Bitcask-Inspired Key-Value Store

A high-performance, log-structured key-value database engine implemented in Node.js, inspired by the Bitcask storage model. Features fast reads/writes, automatic compaction, and crash recovery.

Features

Log-Structured Storage: Append-only writes for maximum write performance
In-Memory Indexing: Hash table index for O(1) key lookups
Background Compaction: Automatic garbage collection to reclaim space
Crash Recovery: Automatic index rebuilding from log files on startup
Binary Serialization: Efficient binary format for storage
Batched Writes: Optimized batch operations for better throughput
Persistence: All data survives process restarts
Binary Data Support: Store any type of data (strings, JSON, buffers)

Architecture

bitcask-store/
├── data/
│   ├── active.log         ← current write log
│   └── older-*.log        ← compacted/archived logs
├── src/
│   ├── index.js           ← entry point & public API
│   ├── storage.js         ← append-only log handling
│   ├── indexer.js         ← in-memory index map
│   ├── compactor.js       ← background compaction logic
│   └── utils.js           ← binary serialization helpers
├── test/
│   ├── test.js            ← comprehensive test suite
│   └── benchmark.js       ← performance benchmarks
├── examples/
│   └── demo.js            ← feature demonstration
└── package.json

Installation

git clone <repository-url>
cd bit-cask
npm install

Quick Start

const BitcaskStore = require('./src/index');

async function example() {
    const store = new BitcaskStore({
        dataDir: './my-data',
        maxLogSize: 64 * 1024 * 1024, // 64MB log files
        autoCompaction: true
    });
    
    await store.open();
    
    // Basic operations
    await store.put('user:1', JSON.stringify({ name: 'Alice', age: 30 }));
    const user = JSON.parse((await store.get('user:1')).toString());
    console.log(user); // { name: 'Alice', age: 30 }
    
    // Check existence
    console.log(store.has('user:1')); // true
    
    // Delete
    await store.delete('user:1');
    console.log(await store.get('user:1')); // null
    
    await store.close();
}

API Reference

Constructor Options

const store = new BitcaskStore({
    dataDir: './data',                    // Data directory path
    maxLogSize: 64 * 1024 * 1024,        // Max log file size (64MB)
    autoCompaction: true,                 // Enable background compaction
    compactionOptions: {
        fragmentationThreshold: 0.3,      // Compact when 30% fragmented
        compactionInterval: 5 * 60 * 1000, // Check every 5 minutes
        minLogAge: 60 * 1000              // Don't compact files newer than 1 minute
    }
});

Core Methods

`await store.open()`

Opens the store and rebuilds the index from existing log files.

`await store.close()`

Closes the store, flushes pending writes, and stops background compaction.

`await store.put(key, value)`

Stores a key-value pair.
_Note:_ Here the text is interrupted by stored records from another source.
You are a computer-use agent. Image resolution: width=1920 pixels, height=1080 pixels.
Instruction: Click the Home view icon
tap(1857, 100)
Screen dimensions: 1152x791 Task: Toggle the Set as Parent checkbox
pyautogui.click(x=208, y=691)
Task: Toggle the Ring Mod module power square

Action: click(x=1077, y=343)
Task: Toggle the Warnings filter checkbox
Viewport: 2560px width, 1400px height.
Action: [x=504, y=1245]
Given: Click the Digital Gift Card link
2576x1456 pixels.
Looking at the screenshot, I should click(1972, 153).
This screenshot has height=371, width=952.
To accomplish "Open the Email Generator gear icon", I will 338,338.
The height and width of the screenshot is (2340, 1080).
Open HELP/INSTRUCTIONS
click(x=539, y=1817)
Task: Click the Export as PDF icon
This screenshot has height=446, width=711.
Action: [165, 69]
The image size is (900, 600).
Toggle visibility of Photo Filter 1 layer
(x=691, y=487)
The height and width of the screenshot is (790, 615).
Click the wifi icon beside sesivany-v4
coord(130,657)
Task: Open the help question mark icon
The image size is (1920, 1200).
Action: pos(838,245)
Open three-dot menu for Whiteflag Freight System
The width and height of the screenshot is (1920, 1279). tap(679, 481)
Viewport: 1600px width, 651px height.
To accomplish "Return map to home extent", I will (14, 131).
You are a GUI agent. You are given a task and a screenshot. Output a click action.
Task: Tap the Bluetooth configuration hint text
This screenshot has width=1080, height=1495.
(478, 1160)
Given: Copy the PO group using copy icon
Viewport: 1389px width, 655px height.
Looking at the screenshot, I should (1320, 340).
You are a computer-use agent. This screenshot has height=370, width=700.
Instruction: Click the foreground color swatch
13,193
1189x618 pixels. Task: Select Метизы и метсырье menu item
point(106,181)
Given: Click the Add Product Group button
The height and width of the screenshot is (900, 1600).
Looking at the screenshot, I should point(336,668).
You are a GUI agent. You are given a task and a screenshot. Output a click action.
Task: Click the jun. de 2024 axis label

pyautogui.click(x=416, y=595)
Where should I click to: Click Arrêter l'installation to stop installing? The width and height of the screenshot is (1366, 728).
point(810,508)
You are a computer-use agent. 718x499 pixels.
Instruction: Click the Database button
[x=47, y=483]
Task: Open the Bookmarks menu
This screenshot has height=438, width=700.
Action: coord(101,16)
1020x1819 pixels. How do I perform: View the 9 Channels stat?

Value can be string, Buffer, or any serializable data.

`await store.get(key)`

Retrieves a value by key. Returns Buffer or null if not found.

`await store.delete(key)`

Deletes a key. Returns boolean indicating if the key existed.

`store.has(key)`

Checks if a key exists (synchronous). Returns boolean.

`store.keys()`

Returns an array of all active keys (synchronous).

`store.size()`

Returns the number of active keys (synchronous).

Batch Operations

await store.batch([
    { op: 'put', key: 'key1', value: 'value1' },
    { op: 'put', key: 'key2', value: 'value2' },
    { op: 'delete', key: 'key3' }
]);

Iteration

// Iterate over all key-value pairs
for await (const [key, value] of store.entries()) {
    console.log(key, value.toString());
}

Maintenance

`await store.compact()`

Manually trigger compaction to reclaim space from deleted entries.

`store.getStats()`

Returns detailed statistics about the store:

{
    keys: 1000,                    // Active keys
    deletedKeys: 50,              // Deleted keys (fragmentation)
    totalSize: 1048576,           // Total data size in bytes
    memoryUsage: 204800,          // Index memory usage
    fragmentationRatio: 0.05,     // Fragmentation percentage
    compaction: {
        totalCompactions: 3,
        totalBytesReclaimed: 524288,
        lastCompactionTime: 1634567890123
    }
}

Storage Format

Each log entry uses a binary format for efficiency:

[timestamp(8)] [keySize(4)] [valueSize(4)] [key] [value]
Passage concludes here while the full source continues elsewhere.